WHAT YOU WILL DO ▸ Count how many lines in the data below contain the word "height". Reply with that number alone.

━━━━━━━━

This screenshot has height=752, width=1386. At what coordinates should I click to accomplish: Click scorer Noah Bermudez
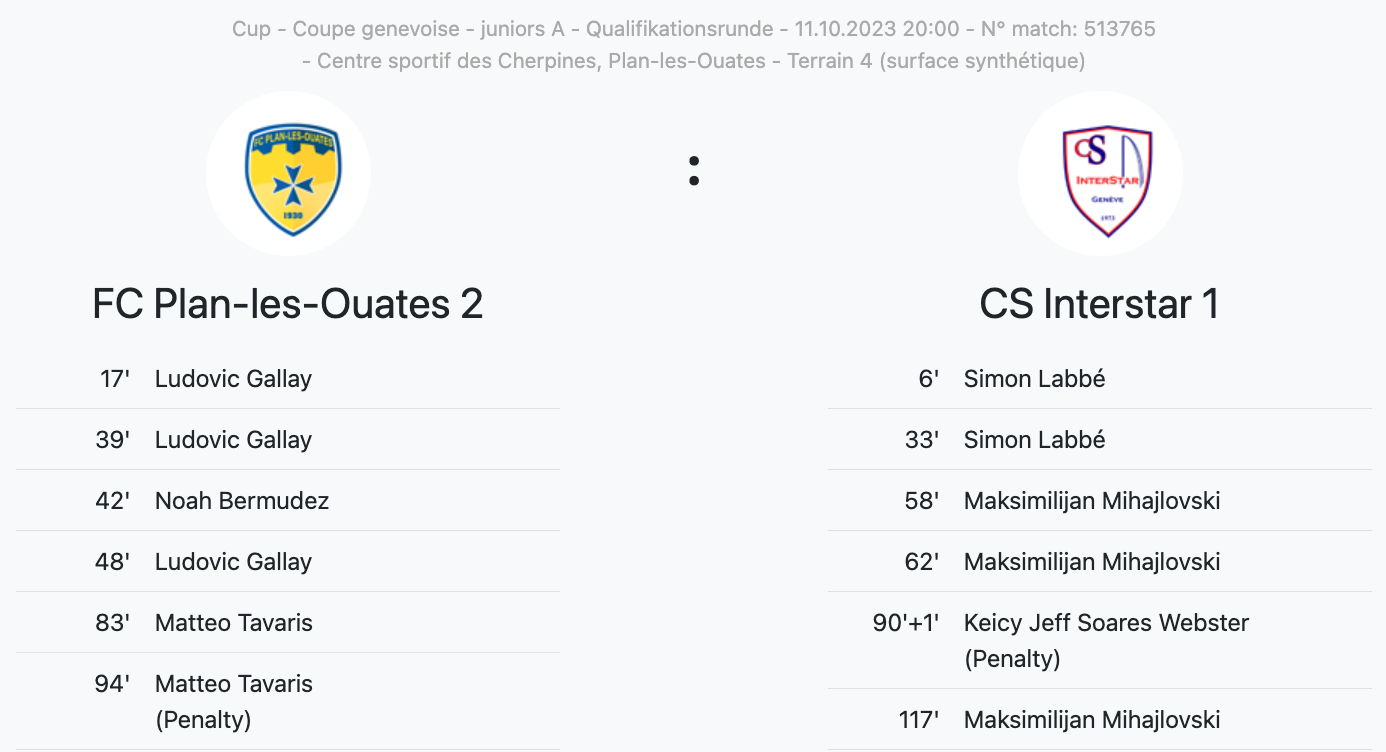coord(242,501)
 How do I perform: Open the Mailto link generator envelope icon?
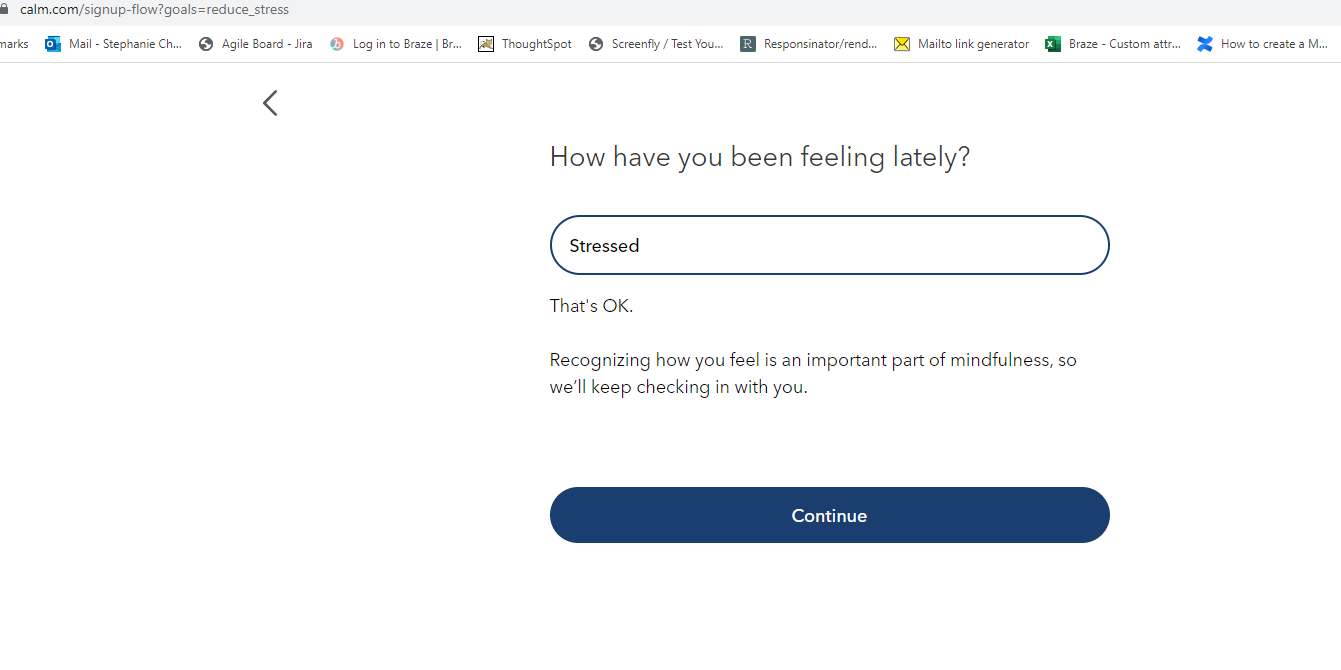pyautogui.click(x=902, y=44)
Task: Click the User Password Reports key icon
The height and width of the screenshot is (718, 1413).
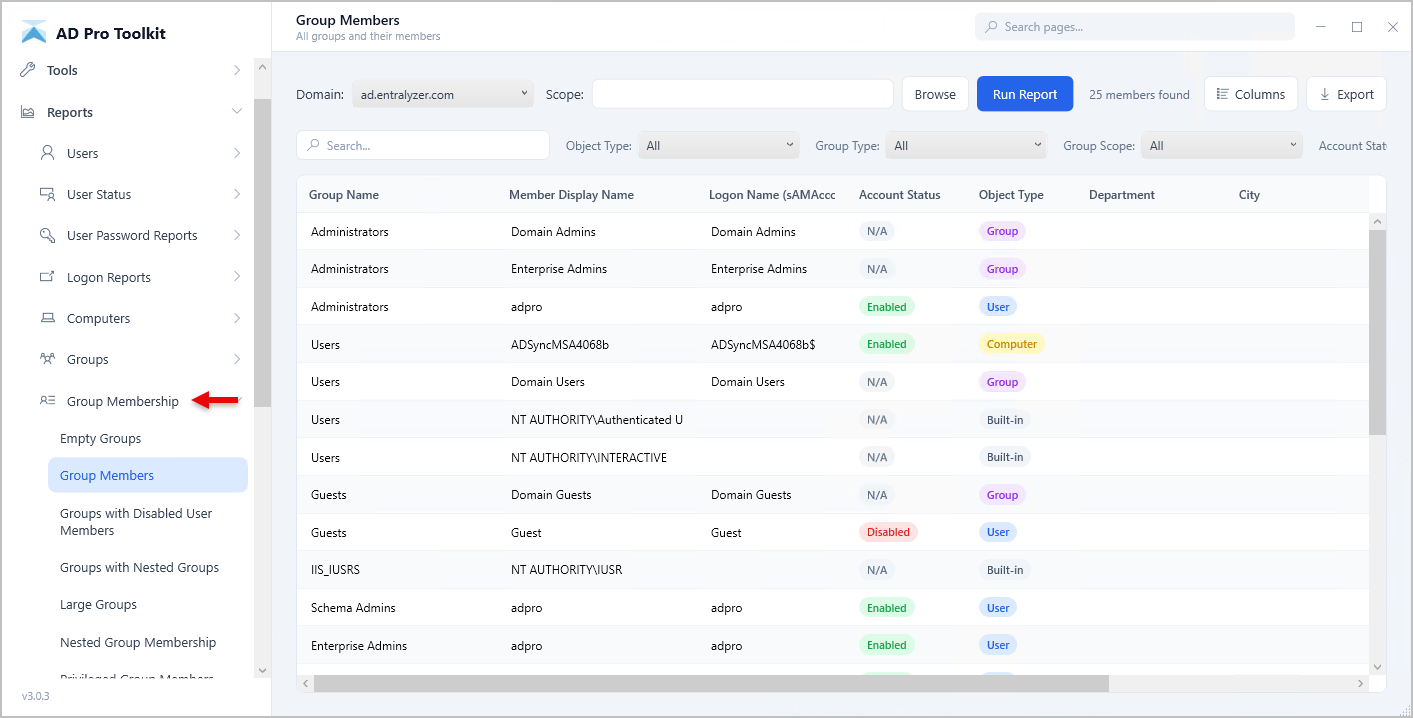Action: (47, 235)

━━━━━━━━

IN RESPONSE ▸ 2